**PROBLEM TO WORK ON**.
Lines from the listing that hold the string "screenshot" are what you should return.

*** DATA

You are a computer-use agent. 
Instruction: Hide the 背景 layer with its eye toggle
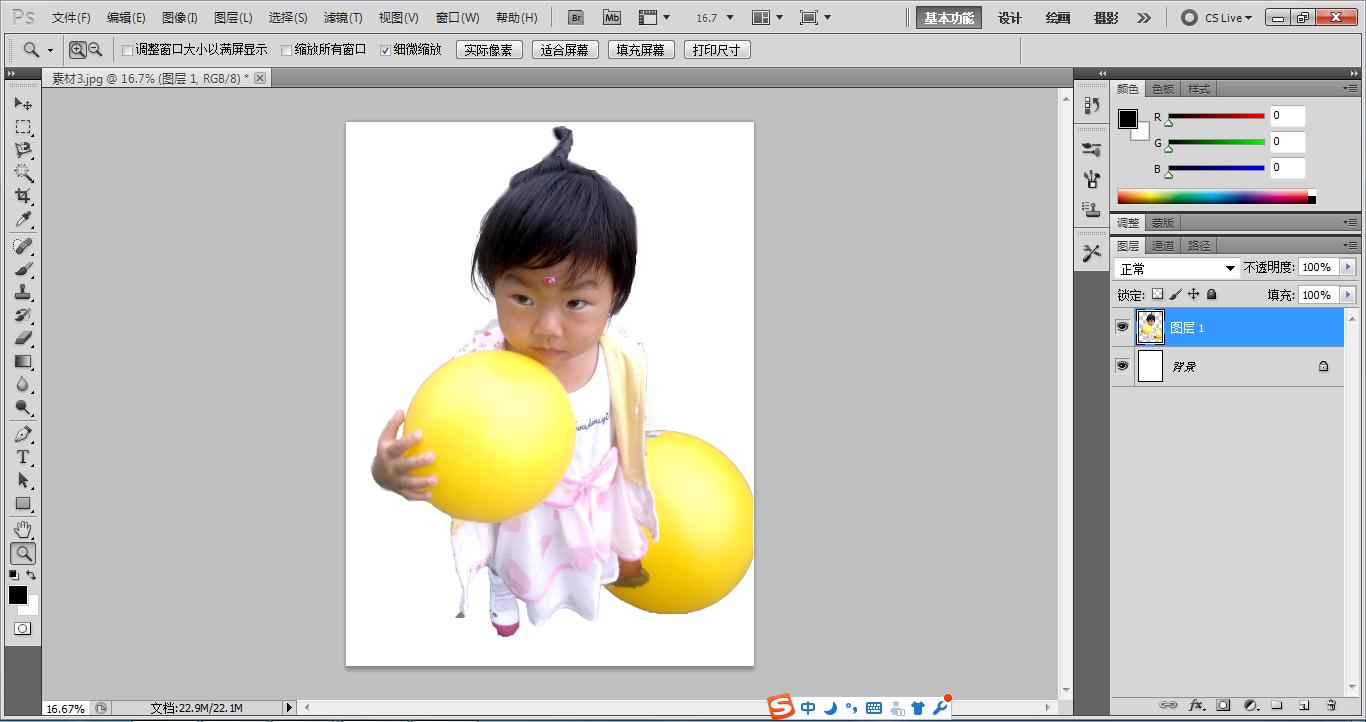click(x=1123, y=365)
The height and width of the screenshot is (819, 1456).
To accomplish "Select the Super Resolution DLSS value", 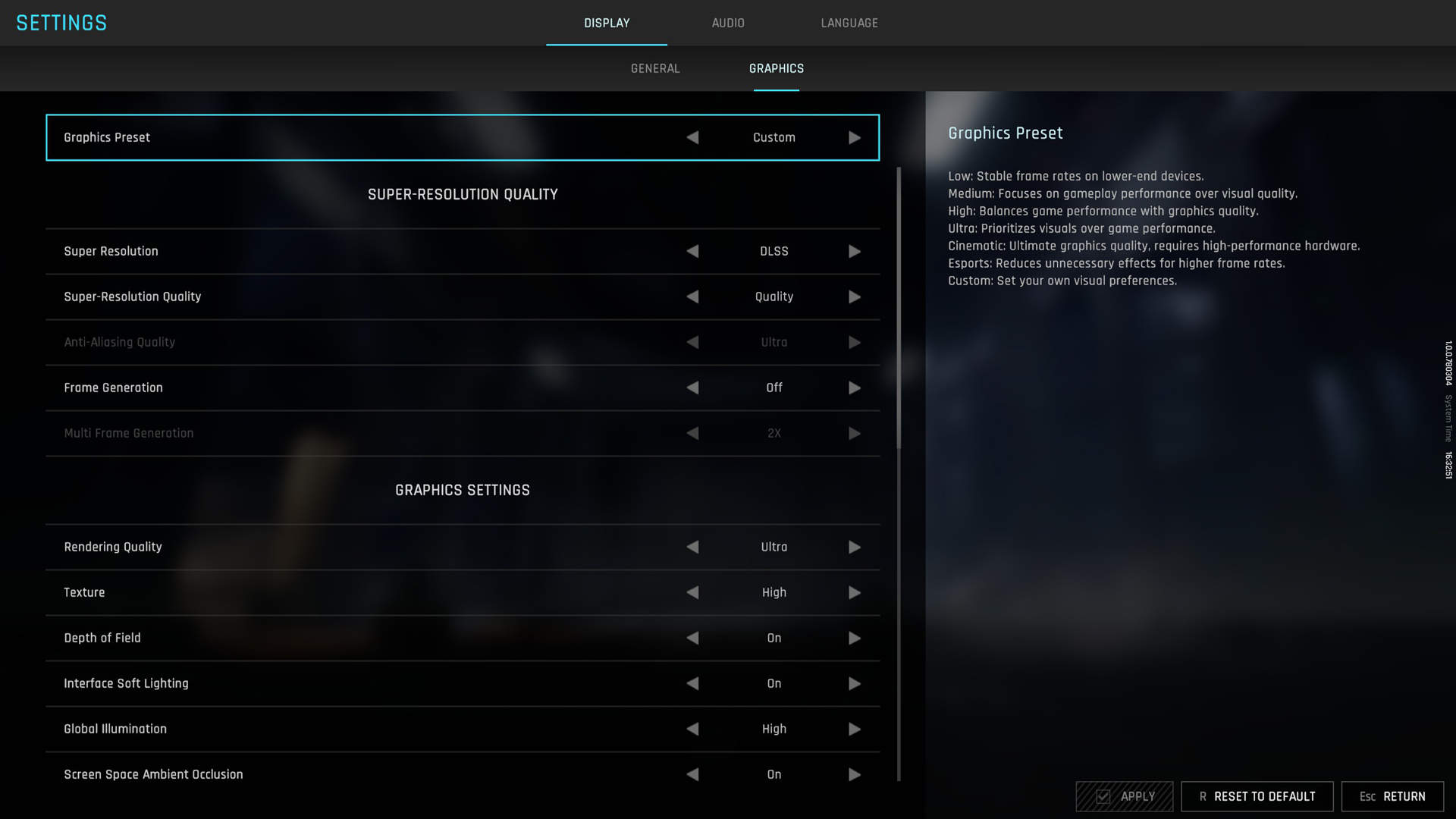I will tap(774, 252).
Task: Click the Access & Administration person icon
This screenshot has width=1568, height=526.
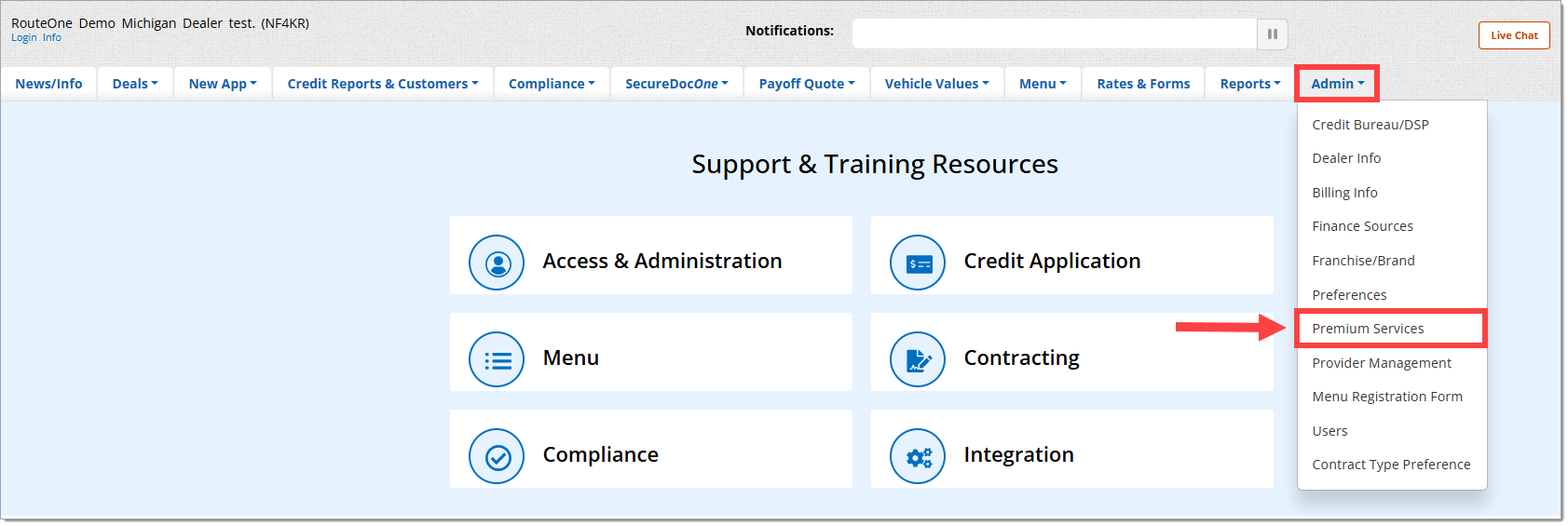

******

**EXPECTED ANSWER**.
The height and width of the screenshot is (819, 1456).
This screenshot has width=1568, height=526.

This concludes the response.